> **Il tuo compito**
Per favore, trascrivi il brano dell'intervista compreso tra "EFRAIM MEDINA –  No, niente, è" e "in cui vivi?", estremi inclusi.

> **Estratto della pagina**
============================================================

DANILO MANERA – C’è qualcosa di autobiografico nel tuo romanzo?

EFRAIM MEDINA –  No, niente, è tutto inventato, a parte la verga da 25 centimetri del protagonista.

DANILO MANERA – Va beh, a parte la verità riguardo alla verga che tanto non ci crede nessuno, c’è qualche affinità tra la Colombia del romanzo e quella in cui vivi?

EFRAIM MEDINA –  Il mio romanzo parla della Colombia che conosciamo noi colombiani. Niente a che vedere con l’immaginario europeo. In Colombia la gente si concentra nelle grandi città, mentre la guerra si svolge nelle zone rurali. A Bogotà scoppia solo qualche bomba ogni tanto, giusto per ricordarci che c’è. Io non vivo la guerra, e quindi non potrei scriverne. La realtà di Bogotà è la stessa di tutti i grandi centri urbani e poi c’è una grande disinformazione, in tutto il paese: i giovani non sanno cosa succede, quindi domina una grande paura, il senso di vuoto. La realtà colombiana non ha niente a che vedere con quella descritta nei romanzi dei nostri “pappagalli imbalsamati”, García Márquez e compagnia.

============================================================

> **Materiale di riferimento**
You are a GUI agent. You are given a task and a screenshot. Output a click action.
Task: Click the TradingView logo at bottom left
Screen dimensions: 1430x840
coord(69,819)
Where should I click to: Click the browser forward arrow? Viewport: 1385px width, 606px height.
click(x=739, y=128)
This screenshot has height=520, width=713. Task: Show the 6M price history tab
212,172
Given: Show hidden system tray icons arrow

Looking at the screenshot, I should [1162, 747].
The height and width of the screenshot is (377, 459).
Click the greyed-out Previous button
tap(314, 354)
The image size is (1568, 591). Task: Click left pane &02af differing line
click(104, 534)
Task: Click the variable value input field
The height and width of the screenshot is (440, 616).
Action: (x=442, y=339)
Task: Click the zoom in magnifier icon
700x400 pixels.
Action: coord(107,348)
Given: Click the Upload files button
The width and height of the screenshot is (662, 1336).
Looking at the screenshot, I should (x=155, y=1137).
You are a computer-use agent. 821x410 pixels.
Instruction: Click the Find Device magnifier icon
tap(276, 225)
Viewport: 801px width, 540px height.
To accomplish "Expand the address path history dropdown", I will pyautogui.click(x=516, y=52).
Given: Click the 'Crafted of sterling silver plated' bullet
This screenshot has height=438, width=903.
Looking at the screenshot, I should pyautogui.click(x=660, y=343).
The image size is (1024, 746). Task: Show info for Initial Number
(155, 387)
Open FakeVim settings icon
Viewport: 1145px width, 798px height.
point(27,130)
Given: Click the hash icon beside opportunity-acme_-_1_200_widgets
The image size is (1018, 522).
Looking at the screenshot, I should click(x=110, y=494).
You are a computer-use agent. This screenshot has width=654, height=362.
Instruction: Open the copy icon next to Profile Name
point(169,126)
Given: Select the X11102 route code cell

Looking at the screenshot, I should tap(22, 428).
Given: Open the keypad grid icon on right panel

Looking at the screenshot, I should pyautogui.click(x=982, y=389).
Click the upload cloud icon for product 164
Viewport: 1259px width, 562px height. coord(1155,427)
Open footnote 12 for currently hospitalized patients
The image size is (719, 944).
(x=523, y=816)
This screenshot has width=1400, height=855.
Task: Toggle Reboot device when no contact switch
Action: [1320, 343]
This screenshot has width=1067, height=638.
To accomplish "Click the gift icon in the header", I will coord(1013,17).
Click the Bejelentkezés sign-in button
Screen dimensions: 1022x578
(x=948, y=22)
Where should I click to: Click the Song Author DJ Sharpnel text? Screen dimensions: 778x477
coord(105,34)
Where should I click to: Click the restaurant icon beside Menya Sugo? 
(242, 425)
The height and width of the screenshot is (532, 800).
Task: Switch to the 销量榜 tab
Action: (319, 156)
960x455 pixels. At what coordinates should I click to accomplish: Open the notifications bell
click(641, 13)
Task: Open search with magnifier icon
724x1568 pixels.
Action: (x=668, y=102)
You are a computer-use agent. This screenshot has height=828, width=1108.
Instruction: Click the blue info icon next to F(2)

============================================================

> **Risposta scritta**
EFRAIM MEDINA –  No, niente, è tutto inventato, a parte la verga da 25 centimetri del protagonista.

DANILO MANERA – Va beh, a parte la verità riguardo alla verga che tanto non ci crede nessuno, c’è qualche affinità tra la Colombia del romanzo e quella in cui vivi?